Problem to solve
Retype exactly the lines of the listing below from the one with "Task: Open the Dedicated server menu item" through the last, both included, and leave every picture out.

Excerpted records
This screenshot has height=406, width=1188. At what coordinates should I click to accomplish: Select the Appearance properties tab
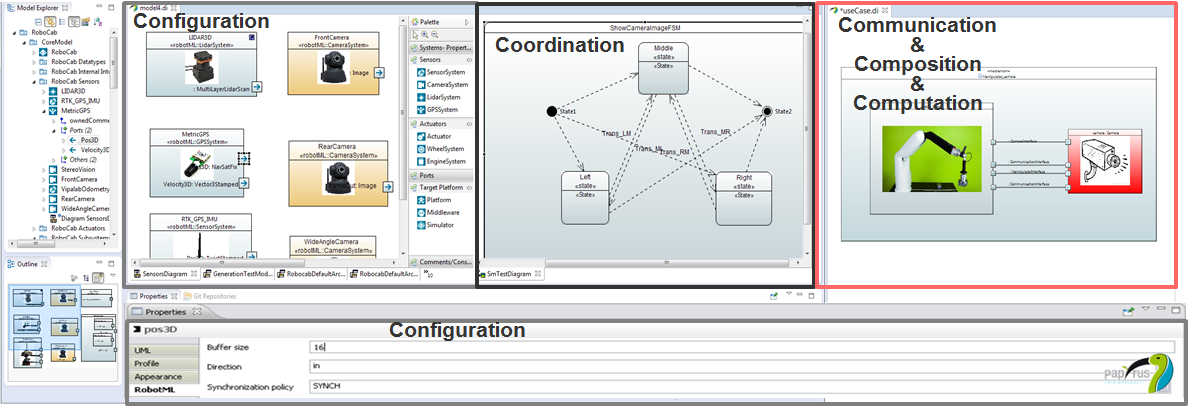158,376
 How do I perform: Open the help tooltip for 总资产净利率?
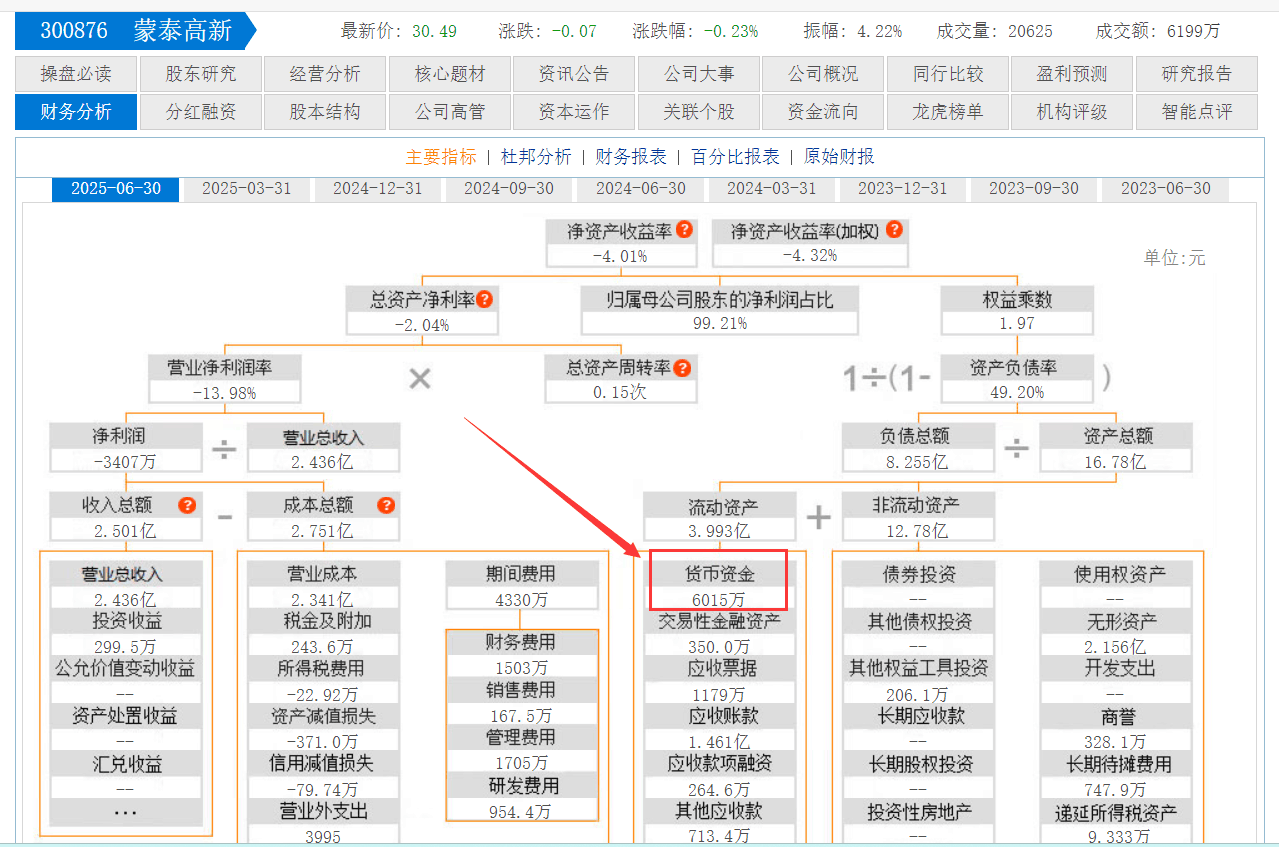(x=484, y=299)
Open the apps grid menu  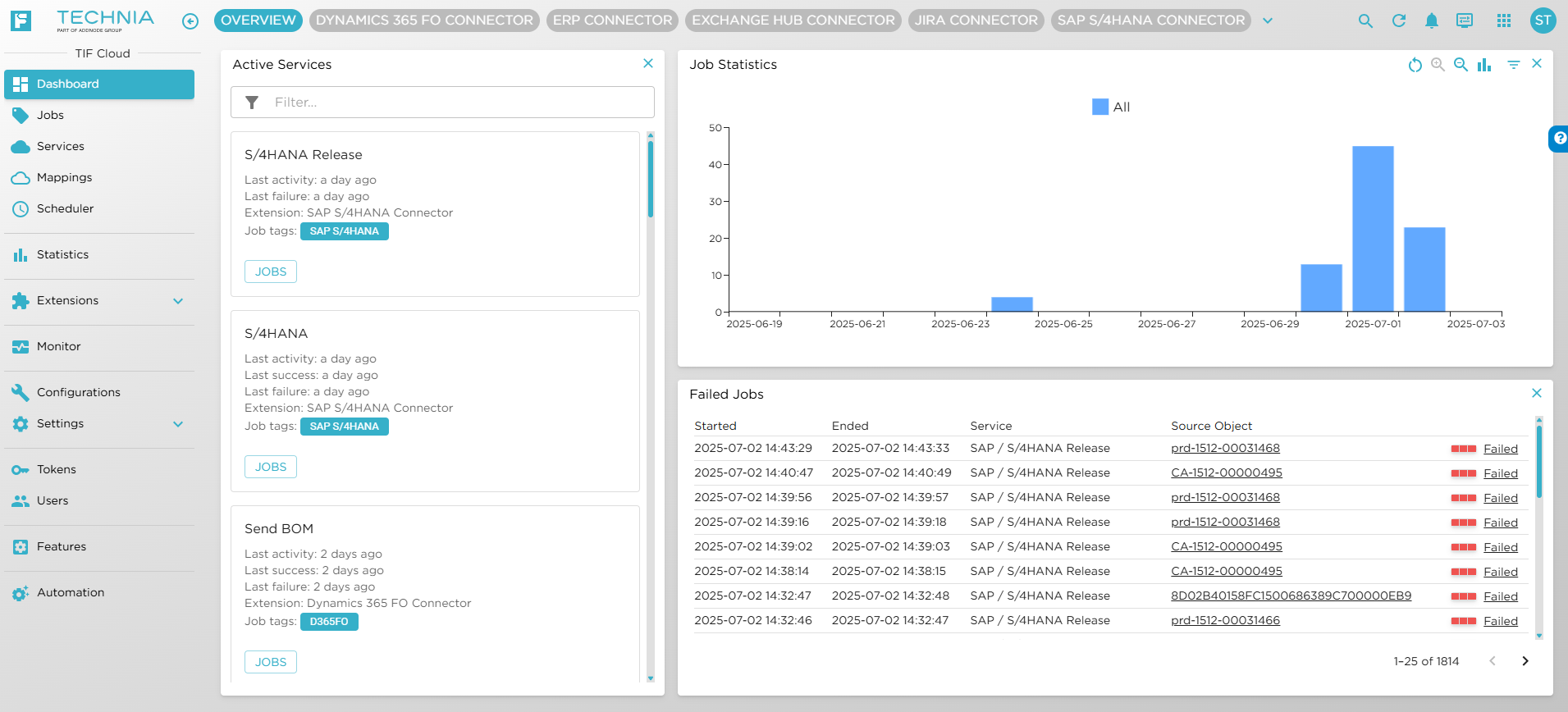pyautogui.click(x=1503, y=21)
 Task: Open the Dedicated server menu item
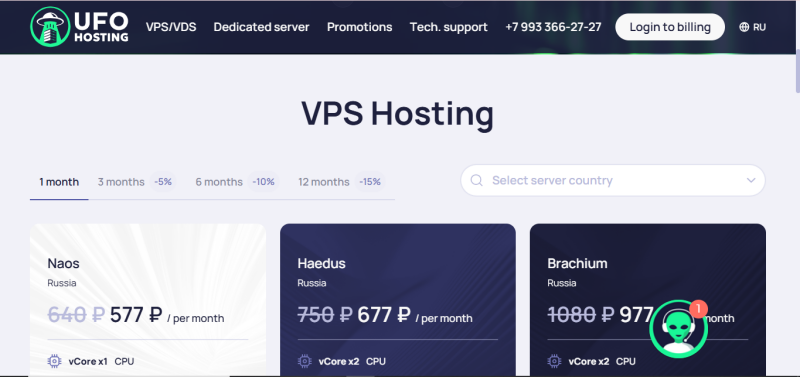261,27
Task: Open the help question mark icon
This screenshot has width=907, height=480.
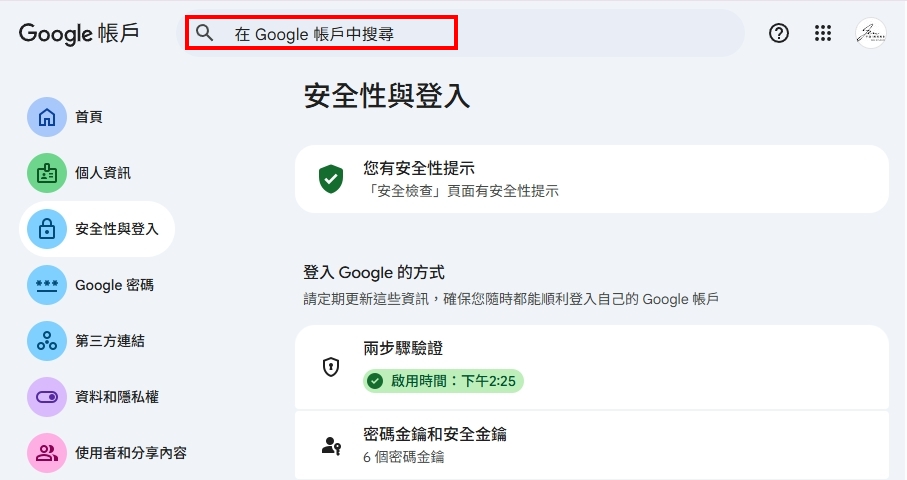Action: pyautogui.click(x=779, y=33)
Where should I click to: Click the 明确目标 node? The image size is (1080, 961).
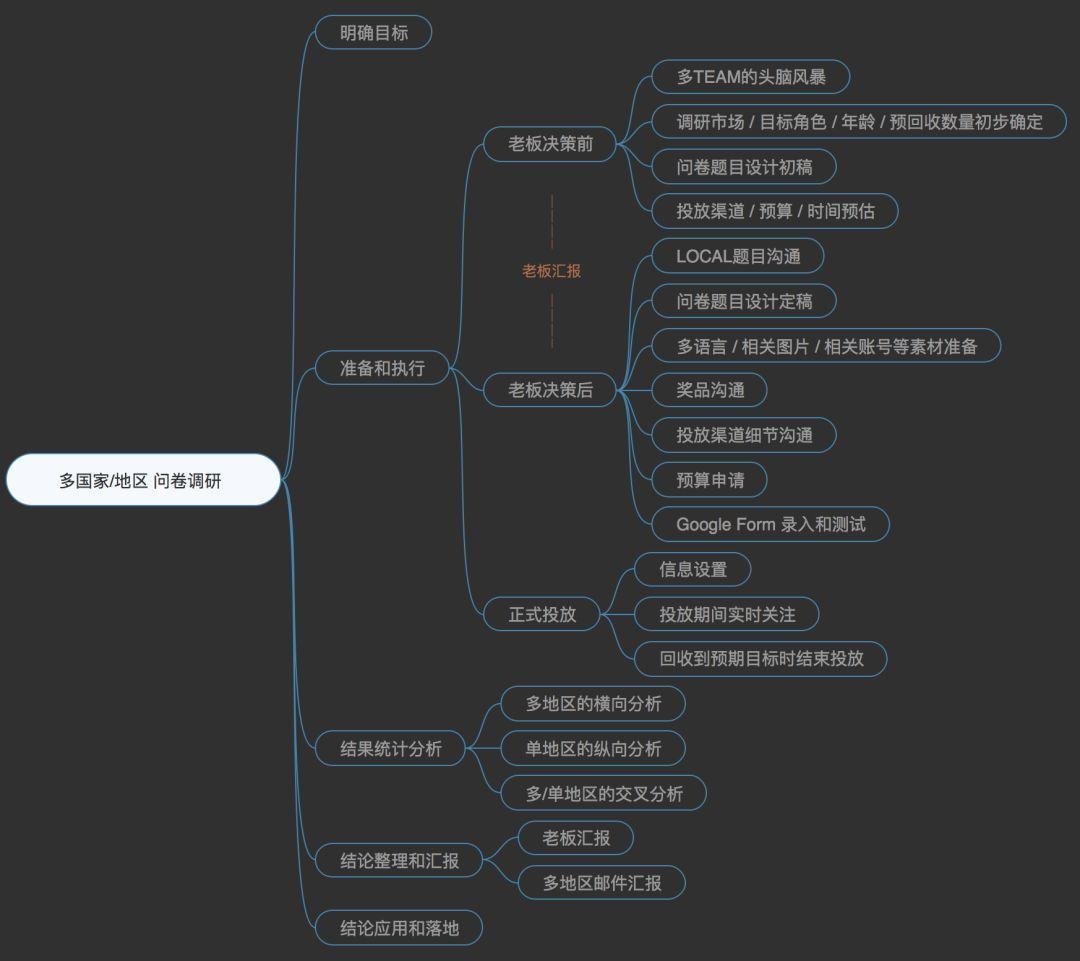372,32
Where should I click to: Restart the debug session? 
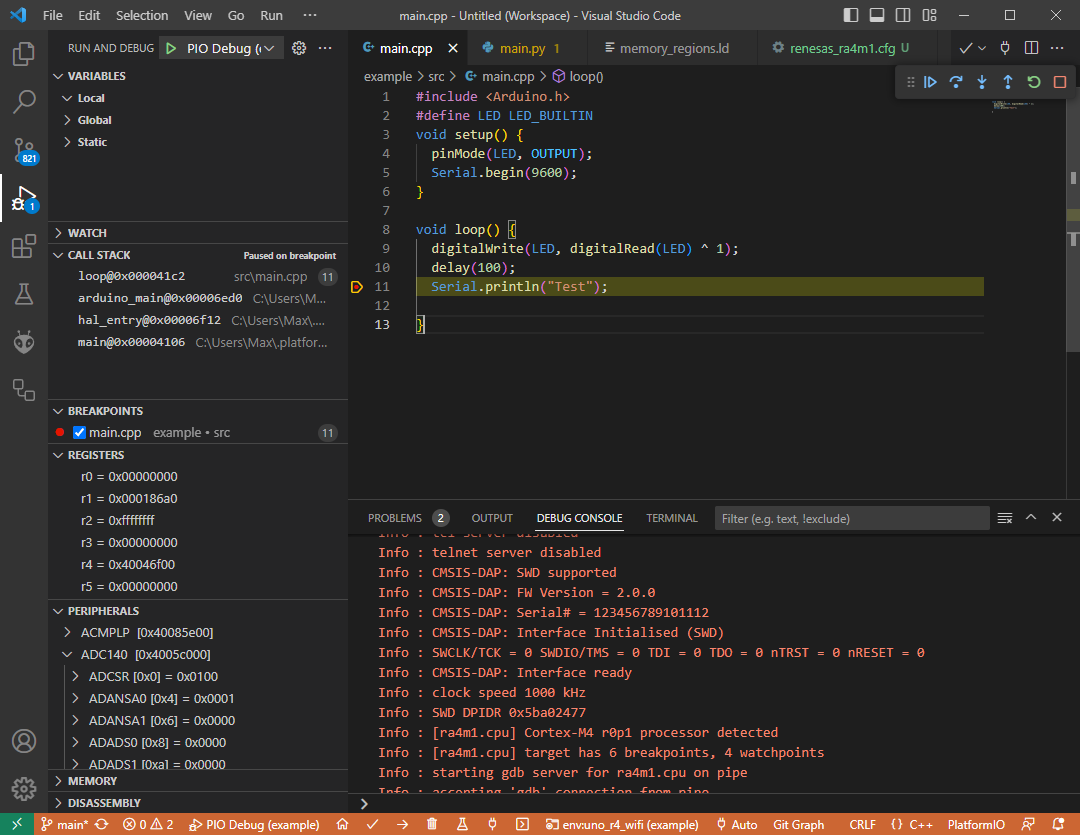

Finished task
 Task: Open the Dedicated server menu item
261,27
Task: Open the help question mark icon
This screenshot has width=907, height=480.
Action: pyautogui.click(x=779, y=33)
Where should I click to: Click the 明确目标 node? The image size is (1080, 961).
372,32
Where should I click to: Restart the debug session? 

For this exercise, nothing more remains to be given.